The overall all-cause total medical costs were numerically similar for patients receiving monotherapy and combination therapy in Optum CDM database ($5819 and $5855 PPPM, respectively), but numerically lower for the monotherapy vs combination therapy cohorts ($4539 vs $5270 PPPM) in MarketScan (Fig. 3c).

In comparison, overall PsA-related total medical costs were numerically lower for the monotherapy vs combination therapy cohorts in both Optum CDM ($3869 vs $4173 PPPM) and MarketScan ($3245 vs $3795 PPPM) (Fig. 3d).

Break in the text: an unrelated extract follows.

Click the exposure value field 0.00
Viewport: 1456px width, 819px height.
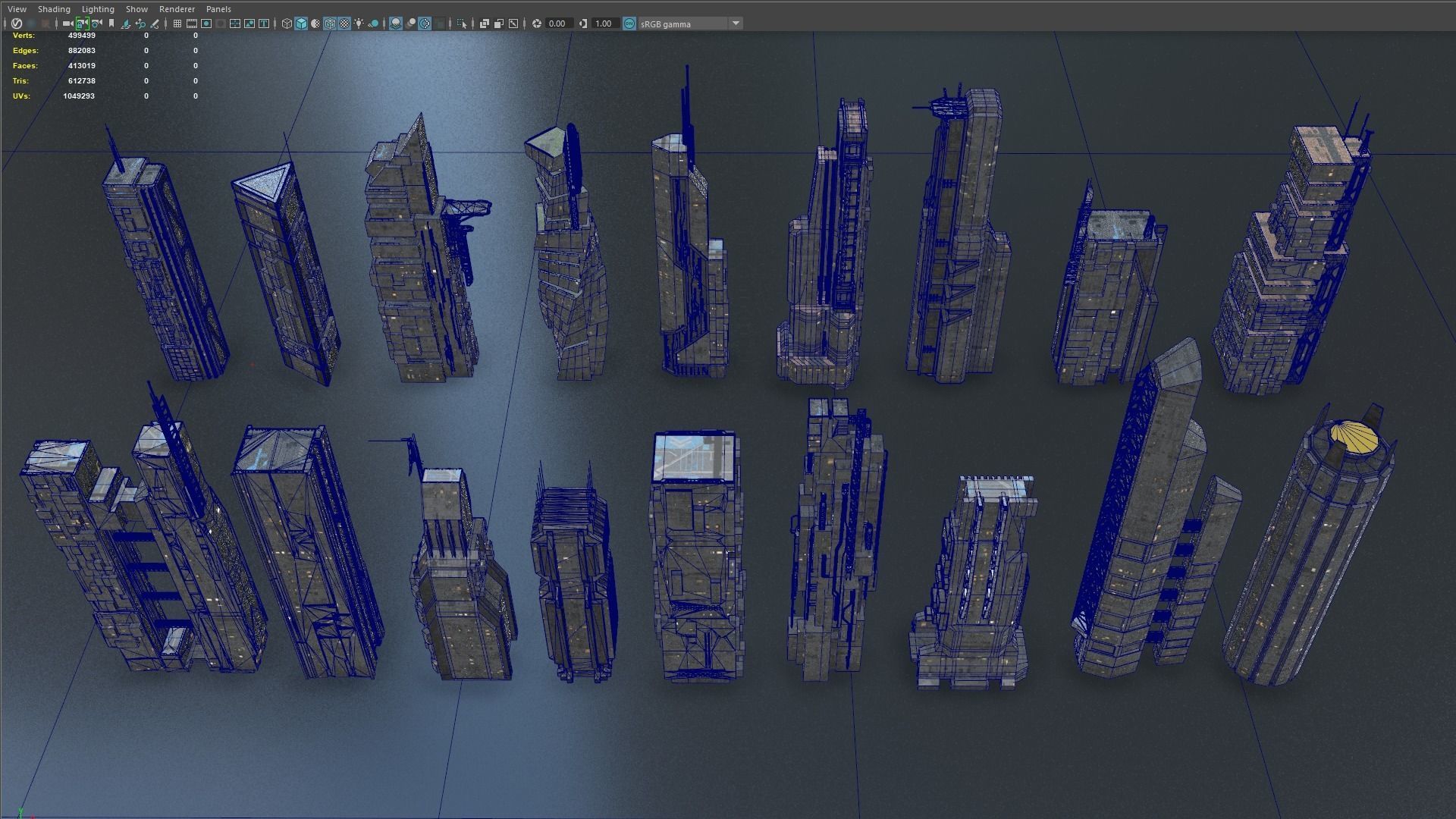(x=557, y=24)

During off-treatment vs on-treatment periods, numerical cost decreases were observed for all-cause costs (Optum CDM, $5383 vs $6149; MarketScan, $4145 vs $5180) and PsA-related costs (Optum CDM, $3237 vs $4515; MarketScan, $2703 vs $3907), including in patients receiving monotherapy or combination therapy, which was primarily driven by numerical decreases in pharmacy costs off-treatment (see Table S3 in the electronic supplementary material).

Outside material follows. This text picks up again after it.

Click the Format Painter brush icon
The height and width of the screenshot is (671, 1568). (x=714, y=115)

All-cause and PsA-related HCRU stratified by treatment episode can be found in Table 2 and stratified by treatment episode and therapy type in Table 3. The number of outpatient visits generally increased numerically during off-treatment vs on-treatment periods for all-cause (Optum CDM, 2.37 vs 2.05 visits PPPM; MarketScan, 2.15 vs 1.99 visits PPPM) and PsA-related (Optum CDM, 0.60 vs 0.46 visits PPPM; MarketScan, 0.47 vs 0.44 visits PPPM) events. Outpatient costs were also numerically increased during off-treatment vs on-treatment periods and can be found in Table S3 in the electronic supplementary material.

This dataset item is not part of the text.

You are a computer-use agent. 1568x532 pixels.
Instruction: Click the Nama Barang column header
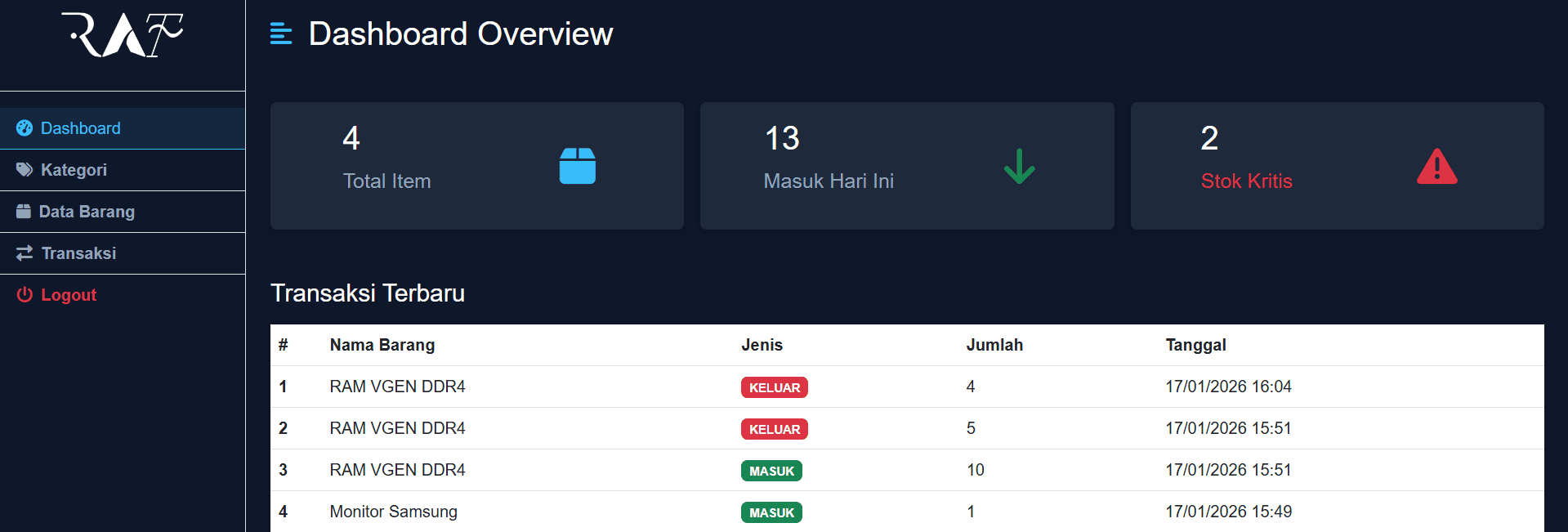[x=382, y=345]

In general, all-cause and PsA-related outpatient visits were numerically lower in the monotherapy vs combination therapy cohorts and increased numerically for both therapy types in off-treatment vs on-treatment periods, with exceptions to these observations in the MarketScan PsA-related data (Table 3). The overall number of all-cause medications prescribed was numerically higher during off-treatment vs on-treatment periods in the Optum CDM population (4.56 vs 4.33 prescriptions PPPM), whereas a numerically lower number was observed during off-treatment vs on-treatment periods in the MarketScan population (3.73 vs 4.19 prescriptions PPPM) (Table 2). This increase in medications prescribed in the Optum CDM population was driven by numerical increases in off-treatment vs on-treatment opioid (0.32 vs 0.19 prescriptions PPPM), biologic (0.32 vs no prescriptions PPPM), and non-PsA-related medications (3.36 vs 2.80 prescriptions PPPM) (Table 2).

In comparison, the overall number of PsA-related medications prescribed was numerically lower during off-treatment vs on-treatment periods in both the Optum CDM (1.21 vs 1.53 prescriptions PPPM) and MarketScan populations (1.05 vs 1.48 prescriptions PPPM) (Table 2). The numbers of all-cause and PsA-related emergency room visits were relatively low regardless of therapy type and treatment episode (≤ 0.1 visits PPPM) (Table 3).